Sara’s a strong advocate of the pro-choice movement, due in part to her mother’s influence. Her mother works with teen girls who have been prostituting or have been sexually abused. “I’ve always been pro-choice and have gone out and stood up for the rights of women.” As for the pro-life festival, Rock for Life, and their boycott of pro-choice artists? “I think that’s garbage.”
Touring keeps the duo busy; they’ve been bussing their way around the west coast and are spending a couple of days in the States before heading up to Ontario for a week of shows. Sara’s looking forward to the gigs, but didn’t used to be that way.
“I used to despise Ontario. When I first started playing there, I had such a bad vibe with it. I was so intimidated and I was so far away from home.” But time, familiarity and a move to Toronto have changed that.
“Ontario has grown on me like a bad pair of shoes.” The vibe’s a good one these days. “I like how into the music people are. It really is different than touring anywhere else.”
The singer-songwriter prefers smaller venues to larger ones. Sara explained that the biggest venue they’ve played on this tour is 500 people. “Five hundred and under, it’s heaven.” While the audiences have been at times disorderly and drunk, Sara relishes being able to look at every person in the crowd and feel the interaction.
Last year’s tour of the States with Young was different, she explained. “Americans are dumb.
“I spent a whole summer listening to them be dumb. It’s a secret, you just go ‘uh huh uh huh’ and in your head you’re thinking ‘God, we’re so much smarter than you.’”
The patriotic 20-year-old may not go around waving flags, but it’s difficult for people not to be aware of their pride. “As soon as Tegan and I start yapping, everyone knows we’re Canadian. I’m so proud to be a Canadian artist.”
Tegan and Sara attract diverse a crowd to their shows, including a large gay and lesbian contingent, which she attributes to the coverage they used to get in local weeklies.
“The only press we would get would be a picture of us, and a little article, and you get the whole grrl crowd coming out.”
These days, that part of the crowd has got lost in the rest of it. Getting airplay on MuchMusic and mainstream press has created a mixed audience, something more to her liking. “I like to see diversity. I don’t want to be known as this type of act or that type of act, I like to think that we’re universal that we’re writing music that can be open to anybody.”
Music showcases aren’t Sara’s idea of a good time.
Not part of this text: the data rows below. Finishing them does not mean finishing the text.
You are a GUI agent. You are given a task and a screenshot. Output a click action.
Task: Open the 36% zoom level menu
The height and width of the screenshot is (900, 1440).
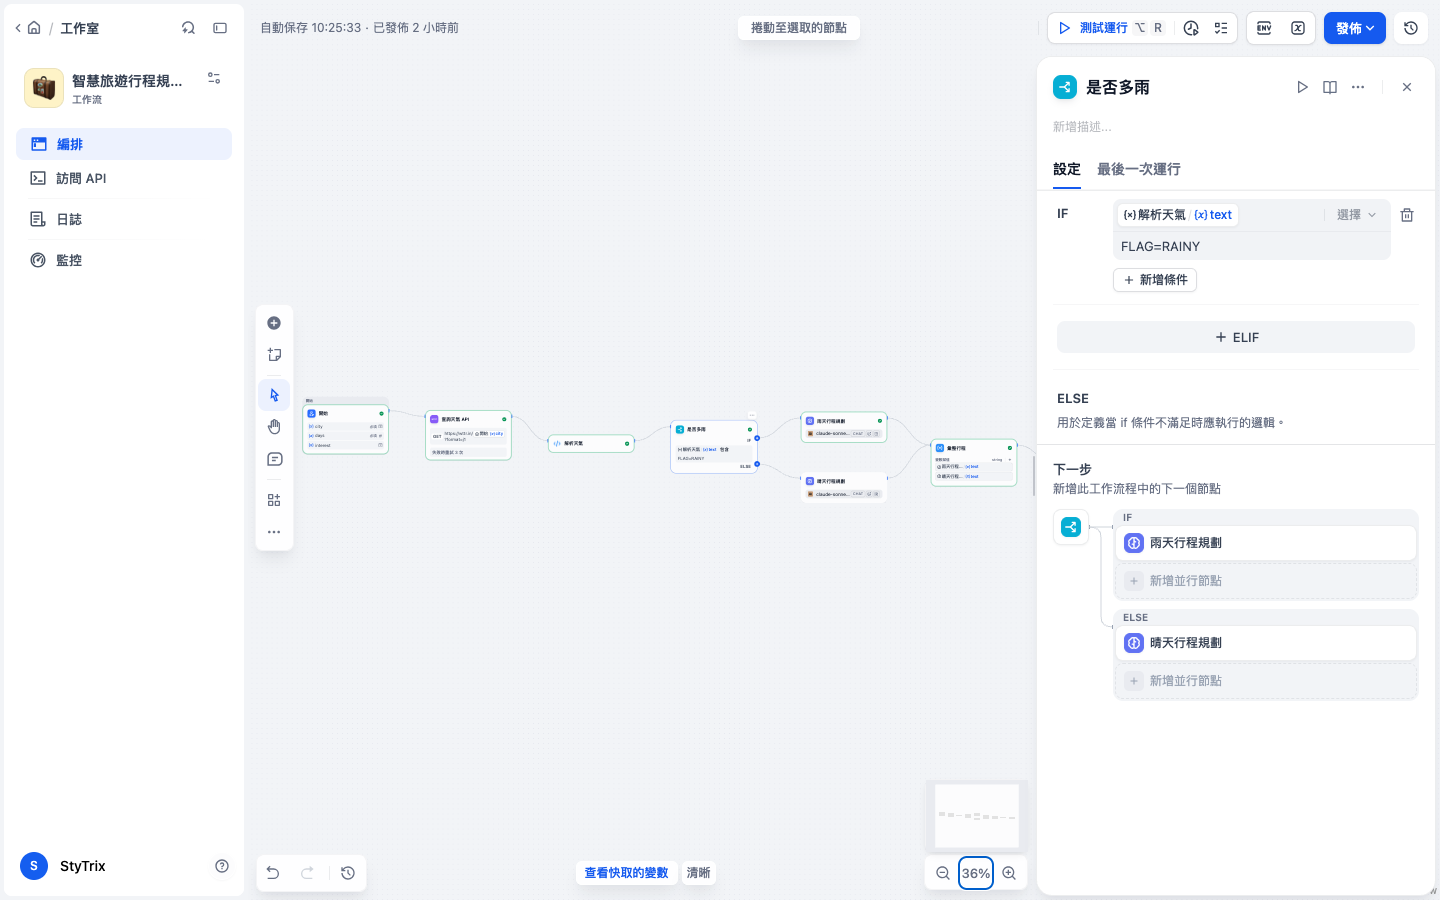pyautogui.click(x=976, y=873)
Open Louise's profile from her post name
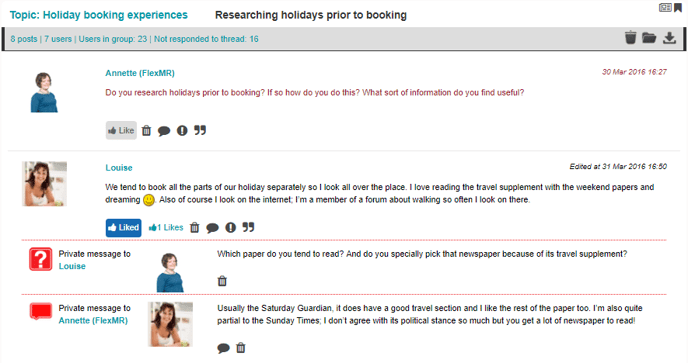Image resolution: width=688 pixels, height=363 pixels. [x=118, y=168]
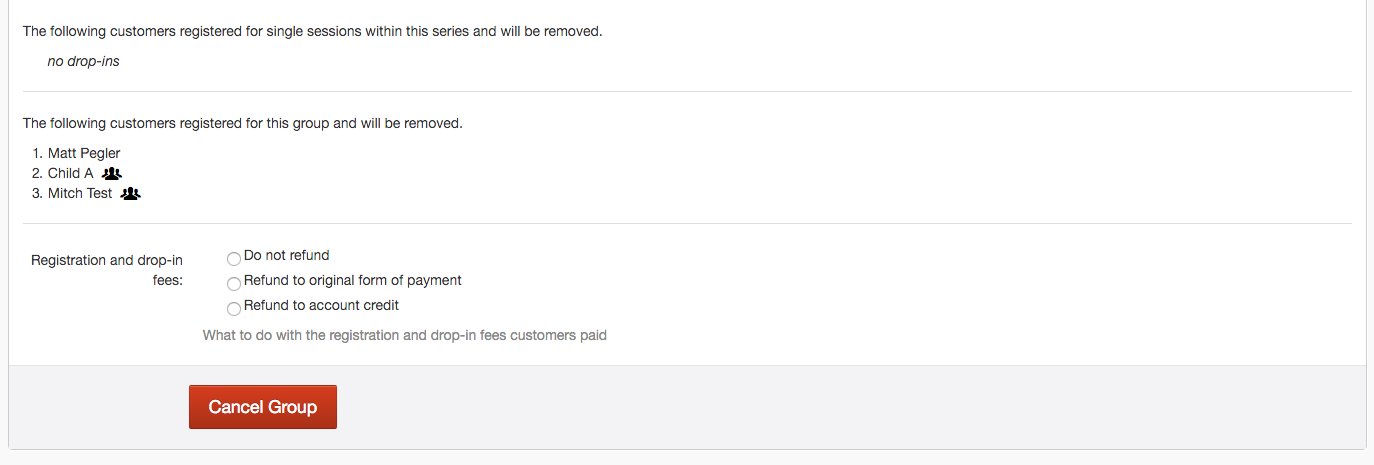Click the divider line below the "no drop-ins" text
This screenshot has height=465, width=1374.
pyautogui.click(x=687, y=92)
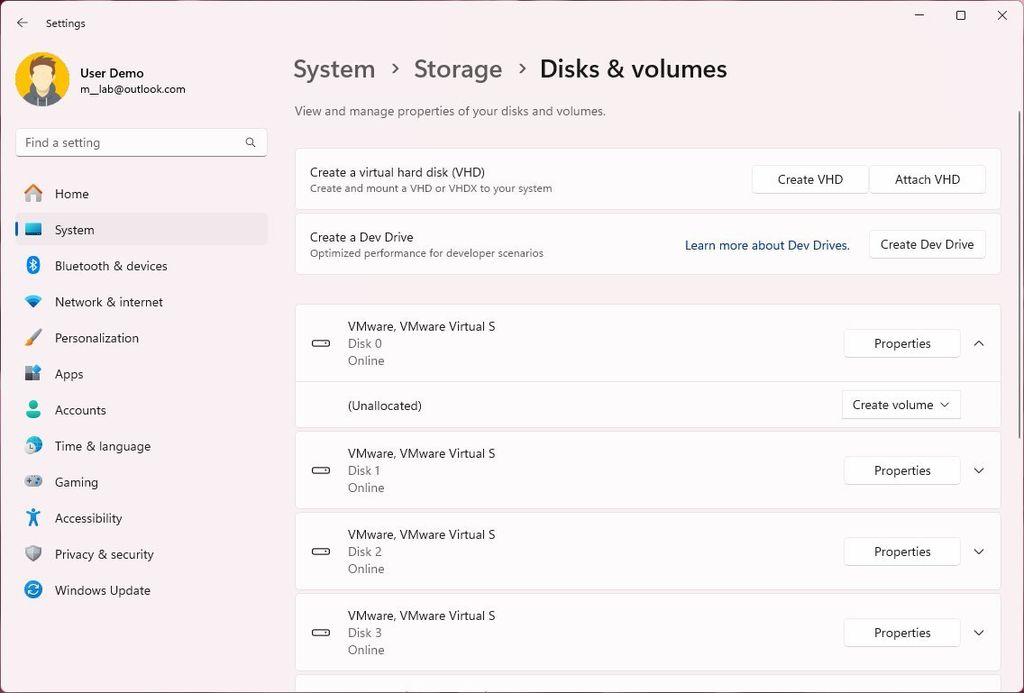1024x693 pixels.
Task: Click the Find a setting search field
Action: tap(140, 142)
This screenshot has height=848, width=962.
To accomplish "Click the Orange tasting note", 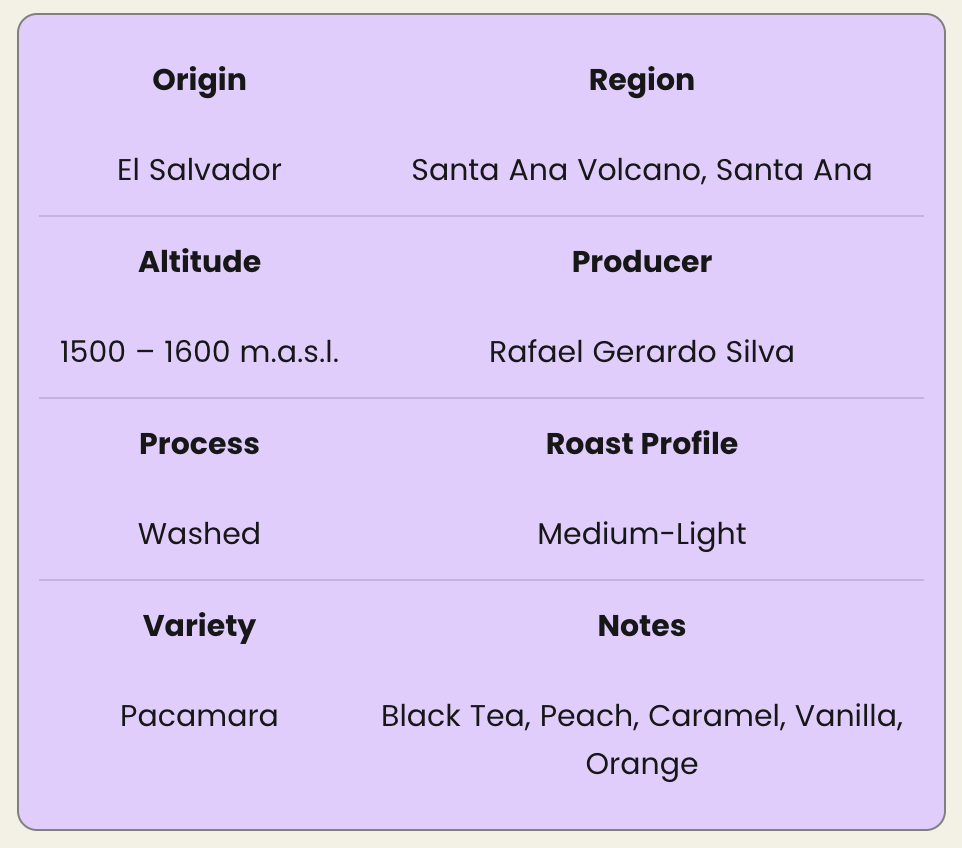I will click(641, 764).
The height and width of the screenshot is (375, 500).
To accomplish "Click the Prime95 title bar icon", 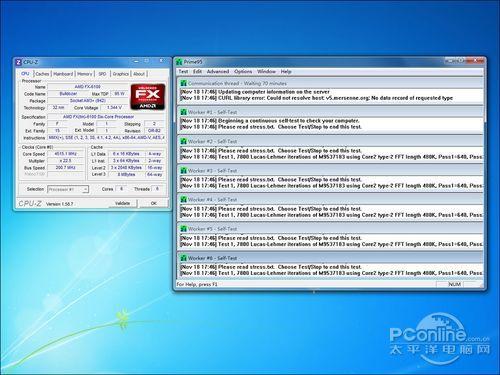I will pos(179,62).
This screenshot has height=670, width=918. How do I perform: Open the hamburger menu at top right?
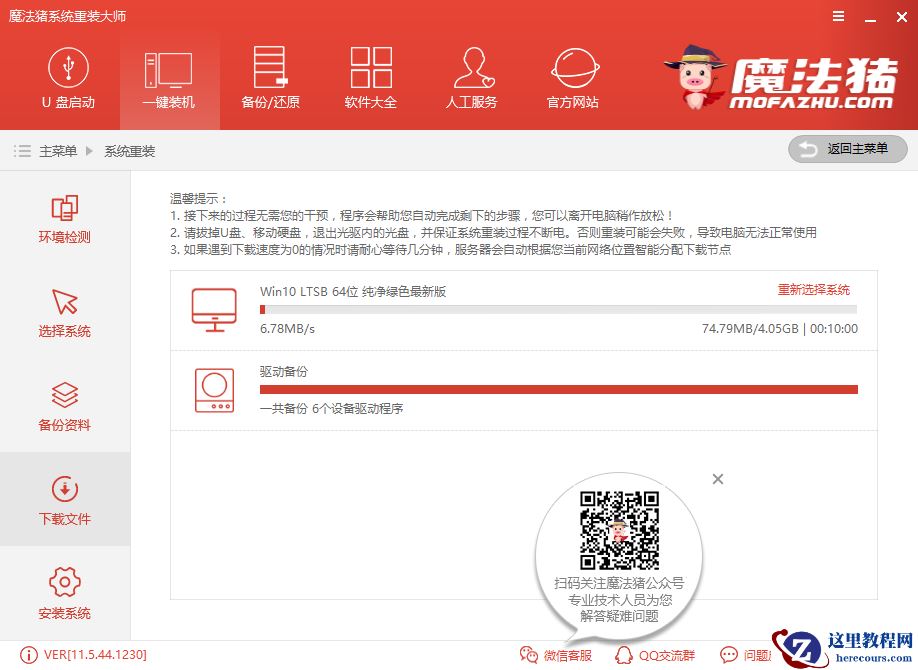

She’s a harsh critic of the industry schmooze-fests.
“It’s so much not about the music.” The places are crawling with industry types and there’s a lot of pressure based on who turns up at the performance. “It’s so much about ‘sell me.’”
Sara spends a good chunk of time online, mostly using it to keep in touch with the friends she has spread across the continent. But that’s about it. She hasn’t for example, spent time on Napster.
“I never download anything. My computer is slower than a grandma in a walker.”
The Calgary-born singer can see both sides of the issue. “I understand why people don’t like it and I understand why people think it’s great.” The online file-trading services isn’t a big concern, however. “I don’t lose sleep over it,” Sara added.
She hadn’t yet heard of FairTunes.com, the online voluntary tipping service for musicians started by a pair of Waterloo students, but liked the idea.
“I think it’s great.” If money was sent to her, she’d pass it on to charity. “It’s nice that people are so inspired by you; I’d donate the money to somebody who inspires me.”